Eliot went all right-wing and insufferable and a bit loopy after he got religion, circa 1930. There's no contradiction between Miguel and clavdivs here, except the one in Eliot's own life. 1910-28, clavdivs is right: nowhere near Maurras. In the early 30s Eliot backed the wrong horse and wrote nothing of merit for most of the decade. I'm surprised Eagleton didn't mention 'Coriolan', which is c. 1935, rubbishy demagoguery and the best primer on how his stagnant political thinking rubbed off elsewhere. What was it that Mussolini wrote? "Fascism, now and always, believes in holiness and in heroism; that is to say, in actions influenced by no economic motive, direct or indirect." Holiness and heroism is very 1930s Eliot, even if statist fascism isn't. At least Auden and MacNeice were there to take up the slack and speak for their generation.
posted by riviera at 12:18 PM on October 7, 2002


What a kickass essay by Eagleton on Fish. I was force-fed Fish in graduate school, which was one of the main reasons why I fled academia for good. It's always amazing to see someone with a real analytic mind take on one of the pseudo-philosophical postmodernists.

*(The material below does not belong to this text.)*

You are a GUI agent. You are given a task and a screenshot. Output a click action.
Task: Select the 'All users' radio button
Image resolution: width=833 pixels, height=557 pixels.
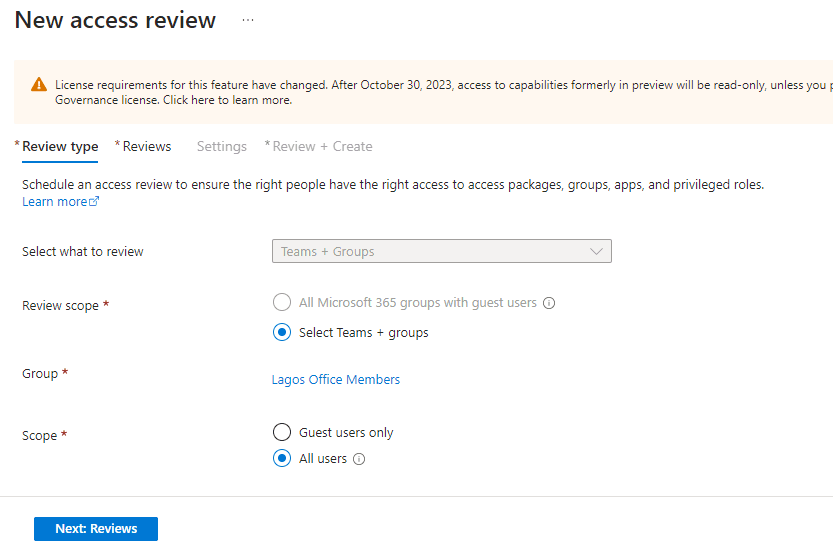pos(282,459)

Fish's appeals to history are almost always gestural. He means by history something like what Henry Kissinger means by it - that is, as far back as he can remember. This is a pity, since if he had a rather richer sense of the past he might recognise that the universalist liberal principles he abhors were once the last word in iconoclasm.

Go, Terry.
posted by redshoes3 at 12:19 PM on October 7, 2002


What decided me was Mr. Wards suggestion that the influence of Maurras, indeed the intention of Maurras, is to pervert his disciples and students away from Christianity. I have been a reader of the work of Maurras for eighteen years, upon me has had the exact opposite effect

Not to harp on or anything (well...) but what Eliot means here is that Maurras's effect on him is not at all to pervert him away from Christianity but rather to keep him faithful to it. Nothing negative is said about Maurras's influence - quite the opposite.

Maurras was, of course, the main influence on Salazar, who (along with Franco) did weave Fascism and Catholicism together (mentioned by Eagleton as exceptions). I had to read a lot of Maurras for my doctoral thesis (on Lusitanian Integralism, the Portuguese version) and remember how surprised I was by his utter mediocrity and unpleasantness, given the number of outstanding poets and writers that admired him.
posted by MiguelCardoso at 2:34 PM on October 7, 2002


redshoes3: I agree. Thanks for the link, Miguel -- Eagleton's other articles are great too. His piece on Spivak is a joy for anyone who's ever had to wade through the muck of postcolonial theory.
posted by ramakrishna at 8:54 PM on October 7, 2002


"is to pervert his disciples and students away from Christianity...upon me has had the exact opposite effect"



"Maurras's effect on him is not at all to pervert him away from Christianity but rather to keep him faithful to it."

Maurras' intention is another debate. Your not harping. your back peddling.